Three critical vulnerabilities found in Anthropic’s Claude Code agentic AI developer tool could be exploited simply by cloning and opening an untrusted project and lead to system takeover, stolen API keys, and credential theft, according to security researchers with Check Point.

The security flaws, which Anthropic fixed last year and last month after the researchers reported them to the AI vendor, are the latest reminders of the security threats that can come from the rapid development and adoption of AI coding assistants.

“These vulnerabilities reflect a broader structural shift in how software supply chains operate,” Check Point researchers Aviv Donenfeld and Oded Vanunu wrote. “Modern development platforms increasingly rely on repository-based configuration files to automate workflows and streamline collaboration. Traditionally, these files were treated as passive metadata – not as execution logic.”

That said, AI tools are changing the scenario, expanding their ability to autonomously execute commands, initialize external integrations, and initiate network communication. With this, configuration files become part of the execution layer and influence system behavior.

“This fundamentally alters the threat model,” Donenfeld and Vanunu wrote. “The risk is no longer limited to running untrusted code – it now extends to opening untrusted projects. In AI-driven development environments, the supply chain begins not only with source code, but with the automation layers surrounding it.”

Configuration Injection Flaws

In this case, the researchers found that bad actors could abuse Claude Hooks – user-defined shell commands or scripts that can execute automatically – Model Context Protocol (MCP) integrations, and other variables and execute arbitrary shell commands and steal API keys when developers cloned or opened untrusted projects.

“In effect, configuration files intended to streamline collaboration became active execution paths, introducing a new attack vector within the AI-powered development layer now embedded in the enterprise supply chain, raising a broader question: has the enterprise threat model evolved to match this new reality?” they wrote.

Two of the vulnerabilities are configuration injection flaws – tracked as CVE-2025-59536 – with severity scores of 8.7 out of 10. One comes from the automation capabilities in Claude Code that lead to predefined actions running when a session begins. Hackers can abuse this capability via Claude Hooks to run arbitrary shell commands automatically by simply launching a project.

The other flaw allows for the automatic execution of arbitrary shell commands when a developer starts Claude Code in an untrusted repository. As with the previous vulnerability, commands are executed without user consent.

“Although warning prompts were designed to require explicit user approval, researchers found that repository-controlled configuration settings could override these safeguards,” Donenfeld and Vanunu wrote in their report.

API Keys at Risk

Through the third vulnerability – tracked as CVE-2026-21852 and with a 5.3 severity score – a bad actor could manipulate a repository-controlled configuration setting and steal data, including API keys.

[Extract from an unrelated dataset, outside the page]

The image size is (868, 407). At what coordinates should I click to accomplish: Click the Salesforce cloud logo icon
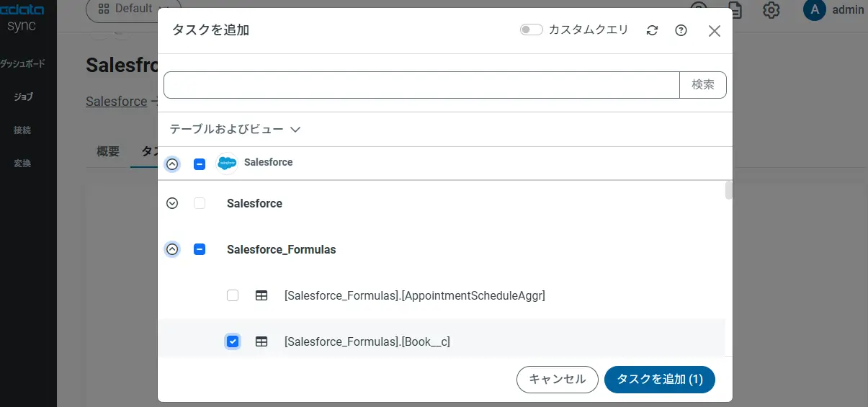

The researchers noted that through an Anthropic API feature called Workspaces – which enables multiple keys to share access to project files stored in the cloud – an attacker also could access shared files, modify or delete data in the cloud, upload malicious content, or generate unexpected API costs.

“What stands out in the Check Point research is the pattern it represents,” Noma Security CISO Diana Kelley said. “AI-enabled developer tools are no longer passive assistants. In this case, repository-controlled configuration could result in code being executed when a project is opened, before the user’s trust decision is properly enforced. That turns a routine workflow step into a potential execution event inside a developer’s environment.”

Security and AI Coding Tools

Security risks with AI developer tools continue to be a concern. Researchers with Palo Alto Networks’ Unit 42 threat intelligence team warned that as the rapid proliferation and adoption of such tools accelerates, risks can be overlooked.

“LLM-based coding assistants have become integral parts of modern development workflows,” they wrote. “These tools leverage natural language processing to understand developer intent, generate code snippets and provide real-time suggestions, potentially reducing the time and effort spent on manual coding. Some of these tools have gained attention for their deep integration with existing codebases and their ability to assist developers in navigating complex projects.”

That said, such coding assistants “are also prone to potential security concerns that could impact development processes,” they wrote. “The weaknesses we identified are likely to be present in a variety of IDEs, versions, models and even different products that use LLMs as coding assistants.”

Swift Response is Important

David Brumley, chief AI and science officer at Bugcrowd, noted that developers’ workflows, tools, and environments are getting a lot of attention now because they have so much access and move so fast. Given that, he gave kudos to Anthropic for being so quick to make fixes when problems arise.

“What I’m most excited about is the attention and focus that Claude Code is getting,” Brumley said, adding that Anthropic is “changing how software is written, and they welcome the feedback. Anthropic will continue to be an exemplar of how to receive research submissions, validate, and fix them. Their work is a rising tide that lifts all boats.”